Passage:
# imperfect humidors?



## bdw1984 (May 6, 2009)

i am looking to purchase a 50-100 ct humidor for my office... it doesnt need to be pretty but it cant be a cooler... i never have people coming into my office but on the rare occasions my boss does come in he prob wouldnt like to see a tupperdor on my desk... i ran across some sites with humidors listed as "imperfect"... all the sites say that there is no structural damge to the humi's, just aesthetic (small scratch, nick, dent, etc.)... i was wondering if anyone has had any experience buying one...


----------



## docruger (Feb 12, 2009)

i would say to check out Tampahumidors.com I have always had luck with them


----------



## AspiringGent (May 15, 2009)

I recently put in an order on an imperfect from tampahumidor. It was definitely the right price. I'll report in when it arrives.


----------



## tx_tuff (Jun 16, 2007)

Go for it! I know people who have done this and never had a problem, in fact they had a hard time finding what was wrong with them.


----------



## Hot Stuff x (Jan 2, 2009)

I have bought a few imperfects (two from cheaphumidors.com and one from tampa humidor). Two of them came through in really excellent condition--you'd have to look hard to find a flaw--and work great. The third (from Tampa Humidor) was a glass top, and it has trouble holding humidity. It had some broken trim pieces, and some trim that was laying in the box and appear to have come off during shipping. 

Overall, though, I would say it's a good way to go, and don't regret buying an imperfect.


----------



## David M (Mar 11, 2009)

Tampahumidor.com has a good group of sales-people that can give you an honest appraisal of their imperfects on sale.
I bought the humidor you see below and it was also listed as an imperfect.

The reason why it was called imperfect was because the box it was wrapped in had a dent in it. The Box was damaged, not the humidor itself.

Given records:
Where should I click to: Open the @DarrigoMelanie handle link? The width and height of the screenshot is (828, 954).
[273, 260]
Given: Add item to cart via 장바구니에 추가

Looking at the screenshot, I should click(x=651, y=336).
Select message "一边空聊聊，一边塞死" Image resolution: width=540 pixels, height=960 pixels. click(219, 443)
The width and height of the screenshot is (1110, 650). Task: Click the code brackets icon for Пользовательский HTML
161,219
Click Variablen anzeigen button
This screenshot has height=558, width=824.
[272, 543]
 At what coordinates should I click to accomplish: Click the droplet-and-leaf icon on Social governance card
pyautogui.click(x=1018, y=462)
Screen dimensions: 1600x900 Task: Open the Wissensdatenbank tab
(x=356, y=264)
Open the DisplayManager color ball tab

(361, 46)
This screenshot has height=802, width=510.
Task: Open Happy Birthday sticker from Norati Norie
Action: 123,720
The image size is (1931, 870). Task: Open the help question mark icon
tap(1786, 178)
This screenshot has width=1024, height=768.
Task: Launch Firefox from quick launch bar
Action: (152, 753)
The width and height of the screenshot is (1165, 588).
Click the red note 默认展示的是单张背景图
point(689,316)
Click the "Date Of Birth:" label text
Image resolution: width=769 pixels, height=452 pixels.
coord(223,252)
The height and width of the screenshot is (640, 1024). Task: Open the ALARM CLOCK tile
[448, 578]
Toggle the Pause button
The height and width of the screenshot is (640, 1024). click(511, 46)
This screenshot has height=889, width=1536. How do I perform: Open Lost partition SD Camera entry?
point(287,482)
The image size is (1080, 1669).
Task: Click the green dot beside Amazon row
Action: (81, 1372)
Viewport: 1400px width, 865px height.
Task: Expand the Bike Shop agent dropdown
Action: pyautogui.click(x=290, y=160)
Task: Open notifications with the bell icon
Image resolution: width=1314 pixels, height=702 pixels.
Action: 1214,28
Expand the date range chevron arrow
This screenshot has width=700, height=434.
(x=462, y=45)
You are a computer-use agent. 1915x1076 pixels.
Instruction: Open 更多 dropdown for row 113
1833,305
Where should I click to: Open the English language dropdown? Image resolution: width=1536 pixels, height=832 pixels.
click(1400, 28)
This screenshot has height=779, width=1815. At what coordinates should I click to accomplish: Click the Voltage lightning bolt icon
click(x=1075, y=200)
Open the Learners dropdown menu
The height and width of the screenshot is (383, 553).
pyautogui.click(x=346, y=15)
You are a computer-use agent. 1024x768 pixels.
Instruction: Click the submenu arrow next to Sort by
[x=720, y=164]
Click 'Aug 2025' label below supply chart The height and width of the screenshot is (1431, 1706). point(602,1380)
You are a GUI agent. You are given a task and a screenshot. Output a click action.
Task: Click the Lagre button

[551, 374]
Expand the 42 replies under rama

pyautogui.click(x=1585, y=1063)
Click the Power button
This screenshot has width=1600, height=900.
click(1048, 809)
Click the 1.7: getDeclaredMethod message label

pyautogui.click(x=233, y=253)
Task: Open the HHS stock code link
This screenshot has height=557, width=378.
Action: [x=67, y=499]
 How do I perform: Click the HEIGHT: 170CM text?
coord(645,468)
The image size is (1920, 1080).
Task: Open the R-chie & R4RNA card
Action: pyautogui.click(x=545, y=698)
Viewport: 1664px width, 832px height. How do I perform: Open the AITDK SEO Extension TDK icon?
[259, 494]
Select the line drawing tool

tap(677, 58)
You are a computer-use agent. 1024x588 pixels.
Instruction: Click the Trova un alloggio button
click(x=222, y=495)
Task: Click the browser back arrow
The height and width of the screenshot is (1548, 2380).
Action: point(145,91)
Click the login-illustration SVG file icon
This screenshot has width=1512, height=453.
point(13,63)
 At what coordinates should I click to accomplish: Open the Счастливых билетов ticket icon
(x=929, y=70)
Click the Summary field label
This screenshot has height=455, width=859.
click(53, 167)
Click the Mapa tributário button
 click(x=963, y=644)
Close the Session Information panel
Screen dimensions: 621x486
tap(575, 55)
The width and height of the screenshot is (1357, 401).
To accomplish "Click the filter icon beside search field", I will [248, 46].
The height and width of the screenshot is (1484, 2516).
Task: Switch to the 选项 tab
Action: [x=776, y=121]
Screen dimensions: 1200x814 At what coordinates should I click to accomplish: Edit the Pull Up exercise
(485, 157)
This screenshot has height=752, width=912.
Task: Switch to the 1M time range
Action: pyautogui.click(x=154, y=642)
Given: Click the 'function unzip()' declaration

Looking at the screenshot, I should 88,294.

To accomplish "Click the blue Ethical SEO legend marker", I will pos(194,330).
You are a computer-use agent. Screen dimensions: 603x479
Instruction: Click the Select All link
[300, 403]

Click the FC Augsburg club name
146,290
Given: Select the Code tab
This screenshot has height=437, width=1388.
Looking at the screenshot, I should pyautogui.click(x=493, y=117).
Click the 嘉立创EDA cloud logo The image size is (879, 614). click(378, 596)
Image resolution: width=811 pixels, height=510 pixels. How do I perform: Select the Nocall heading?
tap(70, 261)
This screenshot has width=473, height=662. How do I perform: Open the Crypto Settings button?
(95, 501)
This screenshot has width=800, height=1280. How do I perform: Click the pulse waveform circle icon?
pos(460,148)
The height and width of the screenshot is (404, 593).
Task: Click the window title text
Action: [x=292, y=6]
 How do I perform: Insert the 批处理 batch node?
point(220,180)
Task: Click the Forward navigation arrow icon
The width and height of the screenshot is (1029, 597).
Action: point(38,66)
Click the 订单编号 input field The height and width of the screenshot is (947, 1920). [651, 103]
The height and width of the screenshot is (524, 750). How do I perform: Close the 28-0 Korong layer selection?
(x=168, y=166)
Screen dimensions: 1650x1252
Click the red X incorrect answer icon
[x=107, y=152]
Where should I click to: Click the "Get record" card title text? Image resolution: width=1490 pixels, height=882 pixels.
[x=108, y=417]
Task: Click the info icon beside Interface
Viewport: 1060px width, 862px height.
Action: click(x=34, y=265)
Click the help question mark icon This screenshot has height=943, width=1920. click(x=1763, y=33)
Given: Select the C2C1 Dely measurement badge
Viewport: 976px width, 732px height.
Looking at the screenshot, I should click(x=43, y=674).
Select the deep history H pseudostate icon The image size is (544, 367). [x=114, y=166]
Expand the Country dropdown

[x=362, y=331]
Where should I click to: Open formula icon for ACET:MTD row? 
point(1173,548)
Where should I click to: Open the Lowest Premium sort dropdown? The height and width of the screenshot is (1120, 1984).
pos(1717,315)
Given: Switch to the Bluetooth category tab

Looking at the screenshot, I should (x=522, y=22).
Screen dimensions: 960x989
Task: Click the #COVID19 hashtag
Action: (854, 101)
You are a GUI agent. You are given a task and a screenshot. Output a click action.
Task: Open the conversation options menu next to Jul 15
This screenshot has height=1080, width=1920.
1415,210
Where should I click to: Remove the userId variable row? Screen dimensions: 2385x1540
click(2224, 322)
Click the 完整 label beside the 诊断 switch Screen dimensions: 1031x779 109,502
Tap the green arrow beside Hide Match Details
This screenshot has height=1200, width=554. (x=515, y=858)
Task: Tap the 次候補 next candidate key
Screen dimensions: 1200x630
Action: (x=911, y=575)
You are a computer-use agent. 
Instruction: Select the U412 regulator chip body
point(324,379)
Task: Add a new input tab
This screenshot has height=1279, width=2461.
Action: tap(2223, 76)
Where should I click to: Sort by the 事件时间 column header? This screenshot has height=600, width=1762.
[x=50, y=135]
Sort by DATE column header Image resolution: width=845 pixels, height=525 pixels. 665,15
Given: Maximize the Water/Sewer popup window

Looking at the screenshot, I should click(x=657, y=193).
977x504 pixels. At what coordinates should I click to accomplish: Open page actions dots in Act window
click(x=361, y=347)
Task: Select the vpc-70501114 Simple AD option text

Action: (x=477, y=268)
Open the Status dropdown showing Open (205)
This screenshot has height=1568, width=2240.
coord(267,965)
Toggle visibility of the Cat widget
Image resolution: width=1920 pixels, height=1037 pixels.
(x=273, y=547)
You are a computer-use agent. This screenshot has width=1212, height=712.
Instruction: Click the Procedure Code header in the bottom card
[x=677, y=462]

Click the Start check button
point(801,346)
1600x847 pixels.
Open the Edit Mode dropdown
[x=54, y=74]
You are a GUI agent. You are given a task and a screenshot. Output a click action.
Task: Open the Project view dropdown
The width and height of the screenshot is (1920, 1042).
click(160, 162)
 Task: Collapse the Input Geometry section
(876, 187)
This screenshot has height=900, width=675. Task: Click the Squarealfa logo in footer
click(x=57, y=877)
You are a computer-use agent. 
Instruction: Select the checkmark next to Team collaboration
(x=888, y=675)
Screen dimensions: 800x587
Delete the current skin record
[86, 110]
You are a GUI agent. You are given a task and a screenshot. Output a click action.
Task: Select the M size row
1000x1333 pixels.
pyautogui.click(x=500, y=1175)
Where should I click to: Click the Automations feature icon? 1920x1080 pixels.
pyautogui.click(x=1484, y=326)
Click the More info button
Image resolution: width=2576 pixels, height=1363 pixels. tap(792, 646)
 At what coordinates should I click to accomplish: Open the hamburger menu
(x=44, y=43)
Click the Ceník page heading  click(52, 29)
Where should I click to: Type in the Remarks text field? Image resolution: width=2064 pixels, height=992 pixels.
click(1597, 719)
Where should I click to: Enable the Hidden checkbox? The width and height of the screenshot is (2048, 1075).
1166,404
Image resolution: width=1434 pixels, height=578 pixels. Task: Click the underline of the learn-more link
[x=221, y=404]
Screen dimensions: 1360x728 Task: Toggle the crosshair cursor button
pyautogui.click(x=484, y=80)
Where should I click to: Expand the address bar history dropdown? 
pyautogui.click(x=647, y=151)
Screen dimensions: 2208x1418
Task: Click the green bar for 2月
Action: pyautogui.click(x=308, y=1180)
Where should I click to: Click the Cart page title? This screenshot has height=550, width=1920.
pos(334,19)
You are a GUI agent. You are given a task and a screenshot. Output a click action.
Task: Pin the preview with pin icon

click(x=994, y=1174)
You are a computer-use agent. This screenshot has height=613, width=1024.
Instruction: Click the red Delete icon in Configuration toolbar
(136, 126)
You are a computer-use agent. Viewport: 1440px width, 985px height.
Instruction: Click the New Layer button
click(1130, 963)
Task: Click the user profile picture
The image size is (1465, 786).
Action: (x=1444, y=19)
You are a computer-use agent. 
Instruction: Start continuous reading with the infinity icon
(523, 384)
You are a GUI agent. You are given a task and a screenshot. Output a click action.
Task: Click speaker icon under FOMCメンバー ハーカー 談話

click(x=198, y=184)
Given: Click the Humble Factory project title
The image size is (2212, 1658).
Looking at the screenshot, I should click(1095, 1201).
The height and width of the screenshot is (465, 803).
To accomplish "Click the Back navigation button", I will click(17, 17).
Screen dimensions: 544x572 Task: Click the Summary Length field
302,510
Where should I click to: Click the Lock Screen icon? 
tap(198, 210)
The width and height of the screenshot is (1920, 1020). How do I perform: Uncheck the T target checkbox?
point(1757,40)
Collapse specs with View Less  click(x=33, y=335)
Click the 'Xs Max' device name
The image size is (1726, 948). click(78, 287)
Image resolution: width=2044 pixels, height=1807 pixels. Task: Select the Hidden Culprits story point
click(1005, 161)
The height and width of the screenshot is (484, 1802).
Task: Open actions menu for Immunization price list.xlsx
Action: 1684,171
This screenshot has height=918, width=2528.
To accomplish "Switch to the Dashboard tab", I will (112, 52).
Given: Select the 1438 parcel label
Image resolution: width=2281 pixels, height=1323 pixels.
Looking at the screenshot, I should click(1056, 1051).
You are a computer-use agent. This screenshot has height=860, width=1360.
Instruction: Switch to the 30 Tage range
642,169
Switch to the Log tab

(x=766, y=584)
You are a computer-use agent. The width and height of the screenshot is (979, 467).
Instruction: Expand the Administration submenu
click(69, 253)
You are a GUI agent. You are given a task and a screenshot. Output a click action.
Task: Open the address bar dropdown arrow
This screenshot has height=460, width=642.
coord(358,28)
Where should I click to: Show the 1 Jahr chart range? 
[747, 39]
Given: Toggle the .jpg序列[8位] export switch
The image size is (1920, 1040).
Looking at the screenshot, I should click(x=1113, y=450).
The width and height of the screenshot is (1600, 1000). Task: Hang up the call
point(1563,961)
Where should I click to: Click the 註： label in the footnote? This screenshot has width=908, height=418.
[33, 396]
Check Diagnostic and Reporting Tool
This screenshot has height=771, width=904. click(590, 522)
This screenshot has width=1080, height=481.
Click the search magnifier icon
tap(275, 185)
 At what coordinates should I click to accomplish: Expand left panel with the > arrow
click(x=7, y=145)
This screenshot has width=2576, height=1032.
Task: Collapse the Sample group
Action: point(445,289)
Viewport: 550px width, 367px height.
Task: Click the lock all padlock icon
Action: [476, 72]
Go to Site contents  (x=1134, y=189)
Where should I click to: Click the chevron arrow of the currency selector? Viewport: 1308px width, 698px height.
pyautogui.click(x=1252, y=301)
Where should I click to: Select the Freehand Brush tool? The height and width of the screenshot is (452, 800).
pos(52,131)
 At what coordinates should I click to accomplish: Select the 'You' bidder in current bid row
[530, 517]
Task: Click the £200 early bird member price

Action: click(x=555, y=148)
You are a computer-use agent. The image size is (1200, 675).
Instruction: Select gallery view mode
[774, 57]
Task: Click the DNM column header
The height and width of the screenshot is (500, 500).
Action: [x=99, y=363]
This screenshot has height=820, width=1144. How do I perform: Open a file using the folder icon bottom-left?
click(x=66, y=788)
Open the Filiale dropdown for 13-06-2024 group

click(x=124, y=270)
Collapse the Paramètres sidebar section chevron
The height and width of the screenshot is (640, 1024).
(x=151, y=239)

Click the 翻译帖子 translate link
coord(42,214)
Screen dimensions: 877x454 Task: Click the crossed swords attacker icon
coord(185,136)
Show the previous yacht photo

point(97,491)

Required task 1:
Write out the part of the humidor thread starting at "Go for it! I" and ending at "off during shipping.".
Required task 2:
Answer these questions from the humidor thread, each answer on its own line and marked with the same letter:
(a) What size humidor does the first poster want for the office?
(b) How many imperfect humidors did Hot Stuff x buy from cheaphumidors.com?
(c) According to David M, why was his humidor listed as imperfect?
Required task 3:
Continue the forum thread about imperfect humidors, picking up after its final sentence.

Result 1:
Go for it! I know people who have done this and never had a problem, in fact they had a hard time finding what was wrong with them.


----------



## Hot Stuff x (Jan 2, 2009)

I have bought a few imperfects (two from cheaphumidors.com and one from tampa humidor). Two of them came through in really excellent condition--you'd have to look hard to find a flaw--and work great. The third (from Tampa Humidor) was a glass top, and it has trouble holding humidity. It had some broken trim pieces, and some trim that was laying in the box and appear to have come off during shipping.

Result 2:
(a) A 50-100 ct humidor.
(b) Two.
(c) The box it was wrapped in had a dent; the humidor itself was not damaged.

Result 3:
Quite often you are simply taking advantage of an issue that these resellers do not want to deal with. Box is damaged, so they dont want to deal with any potential customer complaints that could come about because of it - Call it an Imperfect and void the future issues with one fell swoop.

Talk to the sales guys about what they have in stock in imperfects. Ask them what their take is on the humi and you may get a good assessment.
I would guess that the worst case scenario is that it may have a small nick or scratch or something similar. Small enough that it should not be noticeable.

Waiting a bit for one you like to surface can also be a good idea. I am sure they get shipments weekly or bi-weekly etc...waiting around a bit you might just score the one you are looking for.

Here is a picture of my 'imperfect' 300ct humi which I got for $100.










Imperfects are most often a Great Deal.


----------



## ashmaster (Oct 10, 2008)

I purchased a small imperfect Savoy from Holts a couple of years ago. I still don't know why is was called an imperfect, everything looks great to me. No problem with it what-so-ever.


----------



## DSturg369 (Apr 6, 2008)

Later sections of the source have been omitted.